**Assignment**
In the data that follows, each entry is to be restated exactly.

**Collected data entries**

==============================

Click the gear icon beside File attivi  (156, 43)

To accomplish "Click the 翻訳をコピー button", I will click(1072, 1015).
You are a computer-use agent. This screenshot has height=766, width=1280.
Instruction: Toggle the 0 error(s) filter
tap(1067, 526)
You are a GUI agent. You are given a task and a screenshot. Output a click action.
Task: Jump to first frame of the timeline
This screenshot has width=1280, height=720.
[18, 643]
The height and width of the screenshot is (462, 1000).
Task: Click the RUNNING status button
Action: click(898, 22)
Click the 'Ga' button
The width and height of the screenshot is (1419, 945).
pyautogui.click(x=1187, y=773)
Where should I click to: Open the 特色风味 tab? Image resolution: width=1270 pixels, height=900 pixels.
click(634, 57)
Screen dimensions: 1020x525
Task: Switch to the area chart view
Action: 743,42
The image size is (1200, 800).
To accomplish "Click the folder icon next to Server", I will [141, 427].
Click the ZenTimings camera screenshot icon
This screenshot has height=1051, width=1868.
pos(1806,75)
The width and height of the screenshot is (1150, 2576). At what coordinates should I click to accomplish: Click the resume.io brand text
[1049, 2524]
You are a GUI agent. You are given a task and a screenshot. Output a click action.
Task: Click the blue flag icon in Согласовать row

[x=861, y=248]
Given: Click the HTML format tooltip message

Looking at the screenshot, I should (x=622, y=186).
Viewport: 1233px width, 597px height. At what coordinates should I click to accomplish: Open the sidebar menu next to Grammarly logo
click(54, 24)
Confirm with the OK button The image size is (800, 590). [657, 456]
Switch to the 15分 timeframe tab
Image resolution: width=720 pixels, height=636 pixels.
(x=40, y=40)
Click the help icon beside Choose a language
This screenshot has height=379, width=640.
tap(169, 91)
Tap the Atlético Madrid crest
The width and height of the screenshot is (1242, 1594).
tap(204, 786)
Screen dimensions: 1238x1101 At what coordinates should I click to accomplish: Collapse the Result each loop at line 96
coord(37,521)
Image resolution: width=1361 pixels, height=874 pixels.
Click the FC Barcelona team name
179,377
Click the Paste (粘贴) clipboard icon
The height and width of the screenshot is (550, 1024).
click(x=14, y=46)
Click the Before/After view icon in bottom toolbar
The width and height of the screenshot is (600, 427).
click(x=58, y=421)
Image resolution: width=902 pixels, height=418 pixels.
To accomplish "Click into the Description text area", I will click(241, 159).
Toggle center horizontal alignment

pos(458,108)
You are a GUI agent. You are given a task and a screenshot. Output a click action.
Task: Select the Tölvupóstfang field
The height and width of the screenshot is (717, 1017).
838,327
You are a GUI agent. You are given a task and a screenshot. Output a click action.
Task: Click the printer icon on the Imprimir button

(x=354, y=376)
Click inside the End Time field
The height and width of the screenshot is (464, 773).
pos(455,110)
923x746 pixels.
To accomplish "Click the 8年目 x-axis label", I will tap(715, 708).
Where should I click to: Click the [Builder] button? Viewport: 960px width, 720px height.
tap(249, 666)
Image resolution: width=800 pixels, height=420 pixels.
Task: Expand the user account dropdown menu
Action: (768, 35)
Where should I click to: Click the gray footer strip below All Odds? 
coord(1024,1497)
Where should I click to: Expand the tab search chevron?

==============================

**Result of the exercise**
Click the gear icon beside File attivi  (156, 43)

To accomplish "Click the 翻訳をコピー button", I will click(1072, 1015).
You are a computer-use agent. This screenshot has height=766, width=1280.
Instruction: Toggle the 0 error(s) filter
tap(1067, 526)
You are a GUI agent. You are given a task and a screenshot. Output a click action.
Task: Jump to first frame of the timeline
This screenshot has width=1280, height=720.
[18, 643]
The height and width of the screenshot is (462, 1000).
Task: Click the RUNNING status button
Action: click(898, 22)
Click the 'Ga' button
The width and height of the screenshot is (1419, 945).
pyautogui.click(x=1187, y=773)
Where should I click to: Open the 特色风味 tab? Image resolution: width=1270 pixels, height=900 pixels.
click(634, 57)
Screen dimensions: 1020x525
Task: Switch to the area chart view
Action: 743,42
The image size is (1200, 800).
To accomplish "Click the folder icon next to Server", I will [141, 427].
Click the ZenTimings camera screenshot icon
This screenshot has height=1051, width=1868.
pos(1806,75)
The width and height of the screenshot is (1150, 2576). At what coordinates should I click to accomplish: Click the resume.io brand text
[1049, 2524]
You are a GUI agent. You are given a task and a screenshot. Output a click action.
Task: Click the blue flag icon in Согласовать row

[x=861, y=248]
Given: Click the HTML format tooltip message

Looking at the screenshot, I should (x=622, y=186).
Viewport: 1233px width, 597px height. At what coordinates should I click to accomplish: Open the sidebar menu next to Grammarly logo
click(54, 24)
Confirm with the OK button The image size is (800, 590). [657, 456]
Switch to the 15分 timeframe tab
Image resolution: width=720 pixels, height=636 pixels.
(x=40, y=40)
Click the help icon beside Choose a language
This screenshot has height=379, width=640.
tap(169, 91)
Tap the Atlético Madrid crest
The width and height of the screenshot is (1242, 1594).
tap(204, 786)
Screen dimensions: 1238x1101 At what coordinates should I click to accomplish: Collapse the Result each loop at line 96
coord(37,521)
Image resolution: width=1361 pixels, height=874 pixels.
Click the FC Barcelona team name
179,377
Click the Paste (粘贴) clipboard icon
The height and width of the screenshot is (550, 1024).
click(x=14, y=46)
Click the Before/After view icon in bottom toolbar
The width and height of the screenshot is (600, 427).
click(x=58, y=421)
Image resolution: width=902 pixels, height=418 pixels.
To accomplish "Click into the Description text area", I will click(241, 159).
Toggle center horizontal alignment

pos(458,108)
You are a GUI agent. You are given a task and a screenshot. Output a click action.
Task: Select the Tölvupóstfang field
The height and width of the screenshot is (717, 1017).
838,327
You are a GUI agent. You are given a task and a screenshot. Output a click action.
Task: Click the printer icon on the Imprimir button

(x=354, y=376)
Click inside the End Time field
The height and width of the screenshot is (464, 773).
pos(455,110)
923x746 pixels.
To accomplish "Click the 8年目 x-axis label", I will tap(715, 708).
Where should I click to: Click the [Builder] button? Viewport: 960px width, 720px height.
tap(249, 666)
Image resolution: width=800 pixels, height=420 pixels.
Task: Expand the user account dropdown menu
Action: (768, 35)
Where should I click to: Click the gray footer strip below All Odds? 
coord(1024,1497)
Where should I click to: Expand the tab search chevron?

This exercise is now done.